# Dope sneakers



## Nickx (Aug 27, 2011)

in your opinion what are the most dope shoes you can think of, I usually rock out Osiris's but today I ordered some of these. adidas adiRise Mid Shoes


----------



## Torstein (Feb 13, 2011)




----------



## oneshot (Oct 8, 2010)

I like pot leafs on my DOPE sneakers!


----------



## Tech420 (Jul 1, 2011)

Milli Vanilli SB Dunks....my favorite pair that I own


----------



## Nickx (Aug 27, 2011)

oneshot said:


> I like pot leafs on my DOPE sneakers!


i actually have pot leaf shoelaces


----------



## grafta (Dec 21, 2009)

Fuck sneakers. Motherfucken Clarks is where its at.

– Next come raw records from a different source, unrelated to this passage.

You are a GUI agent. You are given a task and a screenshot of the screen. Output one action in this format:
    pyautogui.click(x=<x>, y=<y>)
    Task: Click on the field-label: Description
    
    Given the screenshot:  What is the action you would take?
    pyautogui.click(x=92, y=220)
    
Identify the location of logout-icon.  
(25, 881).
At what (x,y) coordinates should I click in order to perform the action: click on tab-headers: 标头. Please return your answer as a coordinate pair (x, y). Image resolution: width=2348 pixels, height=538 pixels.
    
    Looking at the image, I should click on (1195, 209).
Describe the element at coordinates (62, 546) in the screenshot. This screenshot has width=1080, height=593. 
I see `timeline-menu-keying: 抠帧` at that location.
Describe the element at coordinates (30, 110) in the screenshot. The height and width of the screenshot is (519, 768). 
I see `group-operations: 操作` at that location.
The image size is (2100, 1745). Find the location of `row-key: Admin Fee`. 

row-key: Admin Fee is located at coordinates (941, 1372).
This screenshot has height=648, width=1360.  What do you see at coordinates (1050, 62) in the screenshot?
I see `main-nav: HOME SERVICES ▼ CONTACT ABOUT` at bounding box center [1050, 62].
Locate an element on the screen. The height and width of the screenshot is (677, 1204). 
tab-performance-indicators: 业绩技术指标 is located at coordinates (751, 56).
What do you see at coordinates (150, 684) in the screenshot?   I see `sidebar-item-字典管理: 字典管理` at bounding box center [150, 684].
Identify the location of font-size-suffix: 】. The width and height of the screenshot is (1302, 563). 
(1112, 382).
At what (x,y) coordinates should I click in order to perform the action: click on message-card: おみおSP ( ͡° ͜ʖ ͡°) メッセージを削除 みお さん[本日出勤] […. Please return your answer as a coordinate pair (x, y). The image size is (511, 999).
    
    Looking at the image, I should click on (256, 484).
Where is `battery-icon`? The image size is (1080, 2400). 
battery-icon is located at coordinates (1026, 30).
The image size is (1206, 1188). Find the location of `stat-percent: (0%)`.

Sneakers is fucken kids shoes. Grown mans shit is where its at


----------



## nomembername (Mar 21, 2011)

Got Jordan V's the retro black and red with the 3M tongue. Im a fan of the Yeezy's but dont own them.
I have the Tweed pack dunks. They get some compliments.


----------



## andreas (Mar 20, 2011)

osiris are fucking gay. gtfo.


----------



## IdahoFreshies (Jul 9, 2011)

> osiris are fucking gay. gtfo.


seriously, osiris blows, and i have yet to meed someone wearing them who is not a complete douche nozzle.


----------



## NickBates (Mar 21, 2014)

Pretty dope


----------